On its way to one billion users, Facebook, headed by Time magazine’s 2010 Person of the Year Mark Zuckerberg, is indeed one of the biggest phenomenons to follow the birth of the Internet, connecting people in every conceivable way and continuously growing in new directions. But with every new road paved, there’s bound to be a few speed bumps, especially if you’re the type who wants the car to pull over and let you out. Here are 10 ways to know if Facebook is ruining your life, or the lives of those around you.
No. 10 – Despite having a pool of nearly a billion Facebook users to choose from, a random girl with a way-too-hot-to-be-real profile picture seems to be the only one who finds you interesting enough to engage a friendship. Of course, you accept her request out of curiosity in the hope that she isn’t like other girls, only to wake up to six missed calls from your bank telling you your account has been breached and your identity stolen, costing you a few hundred bucks at an outlet store in New Mexico.
No. 9 – Your semi-private, quasi-artistic sexual Instagram photos are about to become heavily publicized skank flags thanks to Facebook’s $1 billion absorption of the photo-based community app. To the Andy Warhols of the world, you’re a work of modern art. To everybody else, you’re just a whore-hall.
No. 8 – With approximately 3.2 billion likes and comments daily on Facebook, you still cannot manage to get anybody to acknowledge a flawless photo of you with your new puppy. That’s it. Pack it up. You’re officially hopeless.
No. 7 – A majority of your Facebook mobile notifications are for events with names like “Bang Fest” from people you don’t remember, after a night in which you got loaded at some sleazy after-party, post-vomiting on your favorite outfit at a two-for-one-drink-special cantina. OK, so maybe not all of your problems are just Facebook related here.

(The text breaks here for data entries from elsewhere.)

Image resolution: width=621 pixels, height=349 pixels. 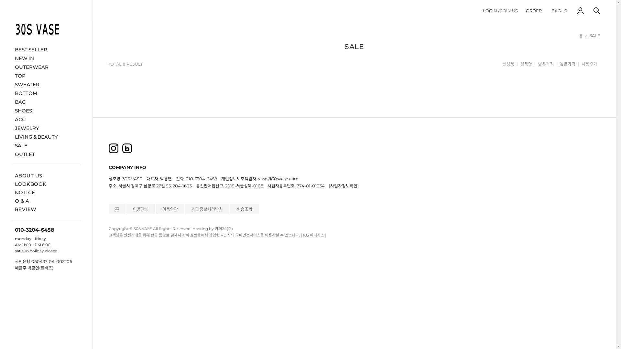 What do you see at coordinates (11, 128) in the screenshot?
I see `'JEWELRY'` at bounding box center [11, 128].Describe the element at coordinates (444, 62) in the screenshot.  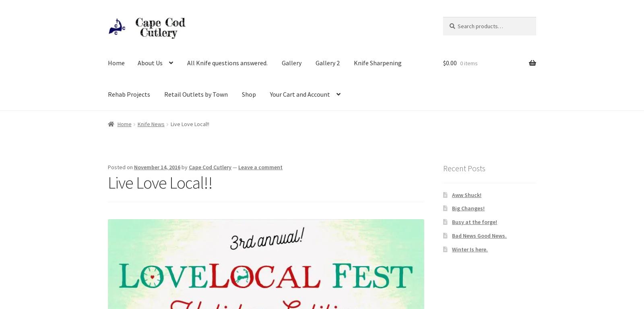
I see `'$'` at that location.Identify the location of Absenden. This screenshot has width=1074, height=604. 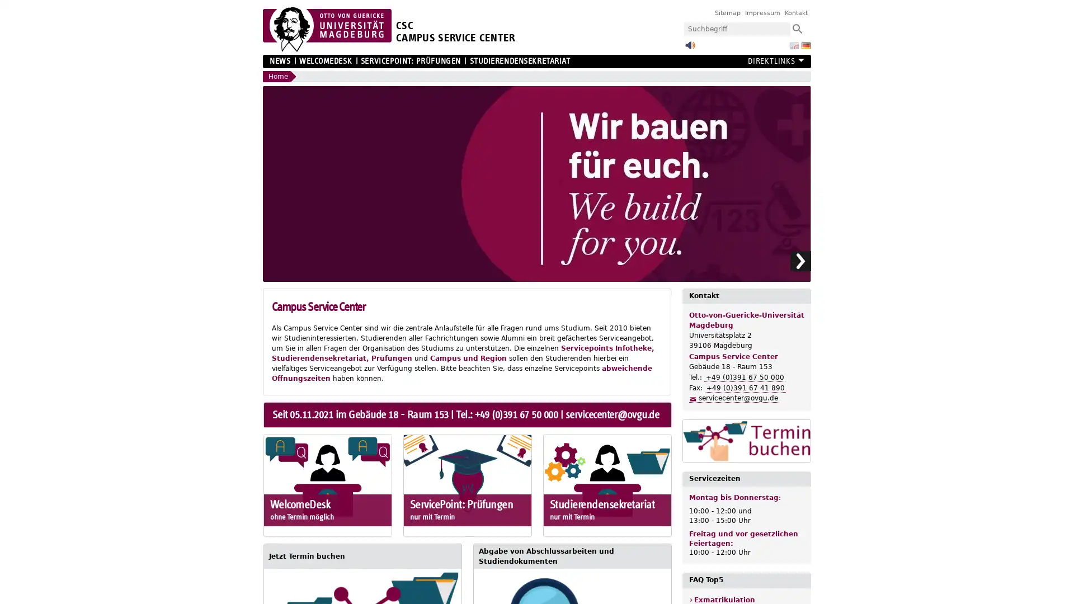
(796, 28). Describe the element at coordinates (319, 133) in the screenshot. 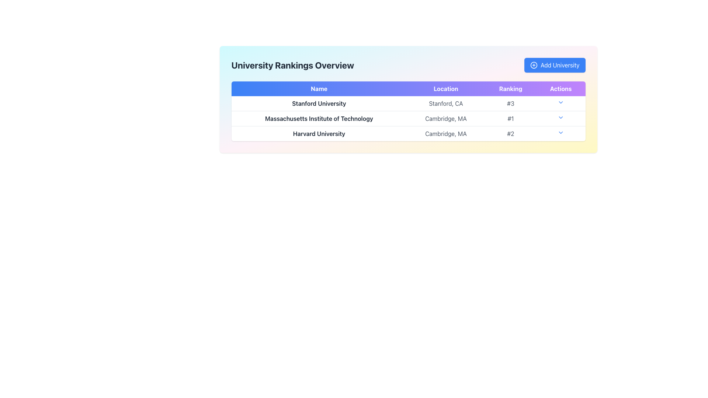

I see `the 'Harvard University' text label, which is displayed in bold serif font and dark gray color, located in the second row of the table under the 'Name' column` at that location.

No. 6 – In 2012, people have spent approximately 700 billion minutes each month on Facebook, which averages to nearly 16 hours for every user. That number has doubled compared to past years. If this pattern continues, you’ll be more likely to be on Facebook than you are likely to be smoking a cigarette, even if you smoke three packs a day. Let’s not even consider how much less likely you are to be reading, doing charity work or adopting helpless baby seals.
No. 5 – You’re wise enough to use Twitter as a discard pile for all the filthy, inappropriate thoughts that you want to put out into the world without anybody noticing, only to have those comments appear automatically on Facebook, which, of course, connects everything in the universe together so everybody can see what a disgusting, depraved pervert you really are.
No. 4 – Your friends send you important information about meet-ups and parties through Facebook messages rather than calling or texting you, meaning you probably won’t get the information until it’s too late, also meaning they never wanted you to have it in the first place. Facebook is ironically a great place to learn that you need new friends.
No. 3 – When you ask a girl for her last name, she knows it’s not a chivalrous gesture of genuine curiosity but rather a crucial detail used to make assumptions based on her nationality, followed immediately by a classic Facebook stalker move. You don’t get brownie points anymore for trying to seem interested. Instead, you get added to a long list of social-networking creeps to ignore when they text, which you will, because you’re from a generation that contributes to the death of conversations.
No. 2 – Your girlfriend breaks up with you through Facebook, but you’re smart enough to turn off your notifications on your phone. However, you now look like more of a jackass when you show up at her house to surprise her.
No. 1 – One of the best ways to know Facebook is ruining your life is that it’s embedded in more than 2.5 million websites and available in 70 languages, so no matter how hard you try to escape by deleting accounts, moving countries or changing last names, this social monster will always find you. Unless, of course, you move to the one place where it’s blocked: China.